# Start of Text section

The U.S. Energy Information Administration (EIA) has a broad range of customers and stakeholders, and we engage with them in a variety of ways. There's at least one quality common to each of these relationships: We listen and are open to change. We want to continue to improve our ability to fulfill EIA's mission to promote sound policymaking, efficient markets, and public understanding of energy and its interaction with the economy and the environment.

Below are some examples of our interactions, meetings, surveys, and presentations to customers and stakeholders that help us collect feedback, get expert advice, and refine and improve our analysis and processes.

Outreach to external organizations

Through many different outreach avenues, EIA works with external stakeholders such as Congress, federal and state government, industry, associations and non-profits, and the media. Many EIA offices have regularly scheduled meetings with outside organizations such as the International Energy Agency, the National Association of State Energy Officials, the International Association for Energy Economics, the World Energy Congress, the National Petroleum Council, the American Council for an Energy-Efficient Economy, and the National Association of Regulatory Utility Commissioners.

The American Statistical Association Advisory Committee

The American Statistical Association's (ASA) Committee on Energy Statistics provides technical advice to EIA at annual or semi-annual meetings. Sessions are a combination of EIA briefings and discussions intended to solicit technical advice from the committee members, who are primarily mathematical statisticians, survey statisticians, economists, and energy analysts. The committee is administered by the ASA, and the members are not required to reach consensus on their advice. Questions may be referred to eiainfostatisticalmethods@eia.gov.

Performing independent expert reviews

Since 1980, EIA has used the Independent Expert Review Program to seek technical reviews of its data and analytical work from outside subject matter experts as a way to guarantee high-quality products for our customers and data users. The reviews provide rigorous critiques and advice to EIA on: current and proposed data systems; energy forecasting models and modeling systems; energy forecasts; proposed analyses; and current and proposed publications. The reviewers provide written reports on their recommendations and meet with EIA staff to present, discuss, and defend their findings and proposed solutions.

# End of Text section
# Start of Recorded information

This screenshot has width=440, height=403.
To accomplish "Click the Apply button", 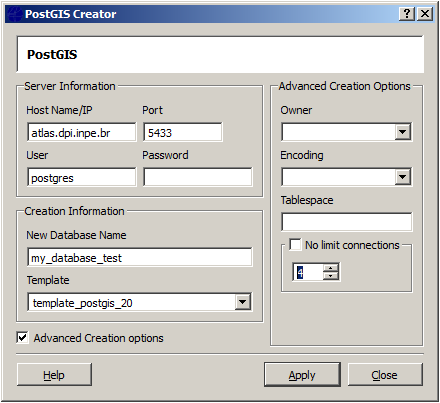I will pos(302,375).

# End of Recorded information

Given instruction: Could you reproduce the whole text on how EIA engages with its customers and stakeholders, word for word from start to finish?

Final result:
The U.S. Energy Information Administration (EIA) has a broad range of customers and stakeholders, and we engage with them in a variety of ways. There's at least one quality common to each of these relationships: We listen and are open to change. We want to continue to improve our ability to fulfill EIA's mission to promote sound policymaking, efficient markets, and public understanding of energy and its interaction with the economy and the environment.

Below are some examples of our interactions, meetings, surveys, and presentations to customers and stakeholders that help us collect feedback, get expert advice, and refine and improve our analysis and processes.

Outreach to external organizations

Through many different outreach avenues, EIA works with external stakeholders such as Congress, federal and state government, industry, associations and non-profits, and the media. Many EIA offices have regularly scheduled meetings with outside organizations such as the International Energy Agency, the National Association of State Energy Officials, the International Association for Energy Economics, the World Energy Congress, the National Petroleum Council, the American Council for an Energy-Efficient Economy, and the National Association of Regulatory Utility Commissioners.

The American Statistical Association Advisory Committee

The American Statistical Association's (ASA) Committee on Energy Statistics provides technical advice to EIA at annual or semi-annual meetings. Sessions are a combination of EIA briefings and discussions intended to solicit technical advice from the committee members, who are primarily mathematical statisticians, survey statisticians, economists, and energy analysts. The committee is administered by the ASA, and the members are not required to reach consensus on their advice. Questions may be referred to eiainfostatisticalmethods@eia.gov.

Performing independent expert reviews

Since 1980, EIA has used the Independent Expert Review Program to seek technical reviews of its data and analytical work from outside subject matter experts as a way to guarantee high-quality products for our customers and data users. The reviews provide rigorous critiques and advice to EIA on: current and proposed data systems; energy forecasting models and modeling systems; energy forecasts; proposed analyses; and current and proposed publications. The reviewers provide written reports on their recommendations and meet with EIA staff to present, discuss, and defend their findings and proposed solutions.